In the process of writing my book and researching over 1000 ordinary people who achieve outrageous success, I got a clear picture of the attitudes and philosophies that govern high performance.
Everyday when I sit down to blog here, I often think about what’s going on in my own life — my struggles and fears and the issues that seem to be overwhelming at the time.
And then I write to myself. I’m attempting to solve my own problem by sharing the conversation publicly.
At the same time, we’ve put together motivational videos. Ones I would enjoy watching when I need a bit of inspiration.
We have posters to print out and put on the wall. There are workbooks, free monthly calendars, and notepads of awesomeness. There is even a super secret, awesome line of FCK.YOU t-shirts to help you remember your job is to be a badass.
Last year I committed to shooting 10 TV-quality episodes on YouTube. After a little more than 1 million views, I decided to pull the plug. I didn’t feel like I had the right formula to share with you the experience I’ve been imagining for some time now.
Something raw, but professional. Candid, but timely insights.
Many of the projects we work on here in The EDGY Empire never make it out to the public. We build them, review them, and decide to release them only if they meet our standard for awesomeness.
We’ve spent the past 10 months crafting a podcast called Ordinary Heroes.
We almost pulled the plug (multiple times) because it wasn’t awesome enough.
We interviewed over 30 people living what looked like ordinary lives — but when we dug deep, we saw the hidden heroism embedded within.
See, when we talk about heroes, we think of Batman, or Superman, or people like Odysseus or the 300 Spartans.
We imagine “heroes” as these superhumans on an epic, world-saving quest.
The stories of these heroes we tell ourselves (and each other) always follow a similar theme: the hero leaves, goes through some sort of initiation ritual, and then returns triumphantly.

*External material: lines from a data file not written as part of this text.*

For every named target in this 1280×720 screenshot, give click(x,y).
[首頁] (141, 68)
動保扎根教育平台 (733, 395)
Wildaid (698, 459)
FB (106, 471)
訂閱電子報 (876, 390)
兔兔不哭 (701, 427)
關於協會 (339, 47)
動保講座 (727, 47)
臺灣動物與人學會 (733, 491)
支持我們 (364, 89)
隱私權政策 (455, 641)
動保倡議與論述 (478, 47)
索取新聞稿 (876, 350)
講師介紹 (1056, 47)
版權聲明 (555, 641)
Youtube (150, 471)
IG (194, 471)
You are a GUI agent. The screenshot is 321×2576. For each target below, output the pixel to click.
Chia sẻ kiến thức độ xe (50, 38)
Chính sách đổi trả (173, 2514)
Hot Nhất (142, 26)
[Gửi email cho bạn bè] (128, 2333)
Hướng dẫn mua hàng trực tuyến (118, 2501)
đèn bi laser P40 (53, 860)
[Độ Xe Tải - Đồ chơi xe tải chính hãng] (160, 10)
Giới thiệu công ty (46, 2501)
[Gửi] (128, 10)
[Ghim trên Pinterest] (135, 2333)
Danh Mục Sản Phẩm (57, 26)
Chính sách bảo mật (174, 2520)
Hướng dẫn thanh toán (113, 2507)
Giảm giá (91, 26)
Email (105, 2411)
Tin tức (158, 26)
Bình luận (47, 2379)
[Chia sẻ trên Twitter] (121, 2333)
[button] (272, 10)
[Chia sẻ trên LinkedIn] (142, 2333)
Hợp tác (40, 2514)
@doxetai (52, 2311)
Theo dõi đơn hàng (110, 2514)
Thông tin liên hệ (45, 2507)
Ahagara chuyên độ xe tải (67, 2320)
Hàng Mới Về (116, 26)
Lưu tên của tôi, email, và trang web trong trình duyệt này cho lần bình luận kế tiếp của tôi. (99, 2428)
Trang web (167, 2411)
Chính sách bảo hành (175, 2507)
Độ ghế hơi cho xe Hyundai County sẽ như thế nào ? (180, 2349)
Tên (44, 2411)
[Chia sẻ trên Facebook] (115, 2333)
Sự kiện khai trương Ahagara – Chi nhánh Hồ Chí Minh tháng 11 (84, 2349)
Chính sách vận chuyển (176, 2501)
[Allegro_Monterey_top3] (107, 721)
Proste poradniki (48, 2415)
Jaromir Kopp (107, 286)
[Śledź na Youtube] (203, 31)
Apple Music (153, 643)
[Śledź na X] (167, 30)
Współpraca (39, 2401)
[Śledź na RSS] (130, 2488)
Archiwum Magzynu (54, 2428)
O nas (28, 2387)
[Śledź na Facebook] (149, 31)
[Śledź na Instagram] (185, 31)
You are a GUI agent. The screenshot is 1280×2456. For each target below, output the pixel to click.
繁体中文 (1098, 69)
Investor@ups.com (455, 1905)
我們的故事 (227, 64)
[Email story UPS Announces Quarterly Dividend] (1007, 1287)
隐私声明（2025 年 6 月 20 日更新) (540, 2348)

But heroism is often a simple journey to save ourselves. In reality, the story is rarely over. There’s almost never a return, a final ending.
In reality, we’re constantly having to save ourselves from the pit of hurt, pain, and despair we face day in and day out.
Which is a challenge — how do we tell stories that don’t have endings?
These were the stories I chronicled in EDGY Conversations. These are the stories we’re telling on our new podcast.
It’s a mix of heroic stories — and inspiration for you to write your own story of epic heroism.
Even if that looks like just getting out of bed in the morning.